→ Conjunto de tareas
1. Indique si cada una de las siguientes afirmaciones concuerda con el texto sobre la crisis de las librerías. Responda sí o no y cite literalmente las palabras del texto que lo deciden. (a) Diego Marín aseguró que en el establecimiento no había disminuido el número de libros. (b) El FNAC de Murcia se encuentra en el centro de la ciudad. (c) Los libreros de la Cuesta de Moyano esperaban que se autorizaran cafeterías con terrazas junto a las casetas.
2. Transcriba sin cambios la parte del texto sobre la crisis de las librerías que comienza con las palabras que contienen «También en fechas» y termina con «en mezclarlo todo.».

→ Fragmento para leer
----

Un ambiente de crisis
Hace unos días, sufrí un pequeño shock al visitar, tras bastante tiempo sin hacerlo, la librería González Palencia de Murcia, que es la gran librería generalista y universitaria de la ciudad. Al entrar, me encontré con varios muebles dedicados a exponer no libros, sino artículos de escritorio y papelería y merchandising literario de diverso tipo. Intrigado, le pregunté a Diego Marín, dueño y alma de González Palencia, qué significado tenía todo aquello, y él, como justificándose, me respondió que la tendencia era general: había que rejuvenecer la librería, se imponía atraer a un público más joven, y esos expositores de la entrada pretendían cumplir precisamente tal función. A la vez, me aseguró que no había disminuido el número de libros presentes en el establecimiento, que sólo se habían trasladado de lugar. Mi impresión fue justo la contraria.
También en fechas recientes, me pasé por el FNAC de Murcia, situado en un gran centro comercial de las afueras. Mi idea acerca del contenido del FNAC contenía hasta ese momento cuatro elementos: tecnología, películas, música y libros. Sin embargo, allí me encontré con una variedad mucho mayor, y más bien sorprendente: muñecos de Playmobil, paquetes de café, máquinas Nespresso, cafeteras chic, tostadoras y otros útiles de cocina, merchandising de Star Wars y Spiderman, muñecos de Hulk y otros superhéroes, camisetas grabadas, guitarras y órganos etc. También, claro, lo de siempre: portátiles, smartphones, tablets, televisiones de plasma, DVDs, CDs y libros. La tendencia parece clara: una diversificación algo caótica y muy en línea con el gusto posmoderno por la estética carnavalesca del bazar, que se complace en mezclarlo todo.
Tras la visita de estas dos librerías —aunque el FNAC no es exactamente tal cosa— me acordé de un artículo que escribió hace un par de años Pérez-Reverte sobre las casetas de libros de la famosa Cuesta de Moyano. Los libreros de la Cuesta andaban alicaídos ante el evidente descenso del tráfico de clientes y esperaban que el Ayuntamiento autorizase establecer junto a las casetas unas cuantas cafeterías con terrazas, a ver si así el público se animaba más a darse una vuelta por la zona. Por lo visto, los libros ya no conseguían ser un reclamo suficiente por sí mismos y necesitaban el estímulo adicional de una cerveza y una sabrosa tapa degustada mientras se toma el sol.

----

→ Conjunto de datos

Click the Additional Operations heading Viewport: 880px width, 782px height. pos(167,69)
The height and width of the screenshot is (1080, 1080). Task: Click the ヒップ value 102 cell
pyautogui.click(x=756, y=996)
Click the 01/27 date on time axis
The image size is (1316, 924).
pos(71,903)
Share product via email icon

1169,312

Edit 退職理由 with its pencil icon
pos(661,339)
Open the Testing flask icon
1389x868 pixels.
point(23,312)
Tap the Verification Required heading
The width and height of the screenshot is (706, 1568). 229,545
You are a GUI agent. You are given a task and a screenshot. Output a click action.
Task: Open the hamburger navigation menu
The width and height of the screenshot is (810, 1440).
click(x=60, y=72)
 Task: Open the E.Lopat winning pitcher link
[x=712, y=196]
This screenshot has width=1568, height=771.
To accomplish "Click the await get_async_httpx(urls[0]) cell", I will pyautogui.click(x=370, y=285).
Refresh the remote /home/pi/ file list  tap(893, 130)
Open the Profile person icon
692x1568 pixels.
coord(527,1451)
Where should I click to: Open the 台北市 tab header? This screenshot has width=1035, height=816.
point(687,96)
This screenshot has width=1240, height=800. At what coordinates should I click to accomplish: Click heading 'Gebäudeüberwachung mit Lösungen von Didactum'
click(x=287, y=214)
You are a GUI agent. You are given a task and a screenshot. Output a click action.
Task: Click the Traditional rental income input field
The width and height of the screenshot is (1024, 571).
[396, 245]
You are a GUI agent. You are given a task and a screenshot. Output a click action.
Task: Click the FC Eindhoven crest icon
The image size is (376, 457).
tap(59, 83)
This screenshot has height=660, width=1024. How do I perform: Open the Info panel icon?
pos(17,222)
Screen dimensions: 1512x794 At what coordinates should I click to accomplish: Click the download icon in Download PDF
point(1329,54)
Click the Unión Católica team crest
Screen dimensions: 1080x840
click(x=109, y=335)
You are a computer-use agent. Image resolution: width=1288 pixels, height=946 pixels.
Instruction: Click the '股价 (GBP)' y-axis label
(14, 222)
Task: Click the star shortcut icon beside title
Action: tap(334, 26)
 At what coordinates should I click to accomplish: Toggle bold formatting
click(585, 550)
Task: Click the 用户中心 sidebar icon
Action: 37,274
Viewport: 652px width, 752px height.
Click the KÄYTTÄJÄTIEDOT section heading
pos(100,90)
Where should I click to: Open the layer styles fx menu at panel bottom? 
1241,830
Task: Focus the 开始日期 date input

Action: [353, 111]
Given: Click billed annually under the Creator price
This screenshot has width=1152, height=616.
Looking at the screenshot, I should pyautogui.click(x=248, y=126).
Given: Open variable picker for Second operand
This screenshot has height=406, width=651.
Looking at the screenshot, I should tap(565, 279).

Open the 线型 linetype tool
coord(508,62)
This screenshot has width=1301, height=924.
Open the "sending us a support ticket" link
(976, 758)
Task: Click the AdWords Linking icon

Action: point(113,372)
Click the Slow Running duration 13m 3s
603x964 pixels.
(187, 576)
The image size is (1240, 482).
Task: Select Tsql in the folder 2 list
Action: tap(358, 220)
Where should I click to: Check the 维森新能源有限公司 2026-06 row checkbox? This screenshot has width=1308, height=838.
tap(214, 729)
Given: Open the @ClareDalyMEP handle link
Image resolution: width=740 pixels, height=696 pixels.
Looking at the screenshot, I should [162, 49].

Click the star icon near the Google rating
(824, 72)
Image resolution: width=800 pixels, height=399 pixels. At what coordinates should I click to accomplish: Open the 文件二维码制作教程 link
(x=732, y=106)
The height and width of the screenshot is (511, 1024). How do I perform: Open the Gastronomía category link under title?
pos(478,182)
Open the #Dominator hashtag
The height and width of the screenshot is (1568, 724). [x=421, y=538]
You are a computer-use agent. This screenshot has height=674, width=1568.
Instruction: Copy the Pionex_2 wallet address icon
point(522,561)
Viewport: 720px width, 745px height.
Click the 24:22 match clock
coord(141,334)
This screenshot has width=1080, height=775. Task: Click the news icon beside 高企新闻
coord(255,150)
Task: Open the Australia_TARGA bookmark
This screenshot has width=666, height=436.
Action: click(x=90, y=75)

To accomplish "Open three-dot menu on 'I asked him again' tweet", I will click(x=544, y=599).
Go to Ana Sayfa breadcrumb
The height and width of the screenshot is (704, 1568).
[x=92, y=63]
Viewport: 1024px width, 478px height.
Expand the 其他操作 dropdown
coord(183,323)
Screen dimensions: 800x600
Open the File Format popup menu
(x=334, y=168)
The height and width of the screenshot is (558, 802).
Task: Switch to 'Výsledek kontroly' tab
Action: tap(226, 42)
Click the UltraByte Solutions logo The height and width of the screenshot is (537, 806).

----

→ Resultados del ejercicio
1.
(a) Sí: «me aseguró que no había disminuido el número de libros presentes en el establecimiento».
(b) No: «situado en un gran centro comercial de las afueras».
(c) Sí: «esperaban que el Ayuntamiento autorizase establecer junto a las casetas unas cuantas cafeterías con terrazas».

2.
También en fechas recientes, me pasé por el FNAC de Murcia, situado en un gran centro comercial de las afueras. Mi idea acerca del contenido del FNAC contenía hasta ese momento cuatro elementos: tecnología, películas, música y libros. Sin embargo, allí me encontré con una variedad mucho mayor, y más bien sorprendente: muñecos de Playmobil, paquetes de café, máquinas Nespresso, cafeteras chic, tostadoras y otros útiles de cocina, merchandising de Star Wars y Spiderman, muñecos de Hulk y otros superhéroes, camisetas grabadas, guitarras y órganos etc. También, claro, lo de siempre: portátiles, smartphones, tablets, televisiones de plasma, DVDs, CDs y libros. La tendencia parece clara: una diversificación algo caótica y muy en línea con el gusto posmoderno por la estética carnavalesca del bazar, que se complace en mezclarlo todo.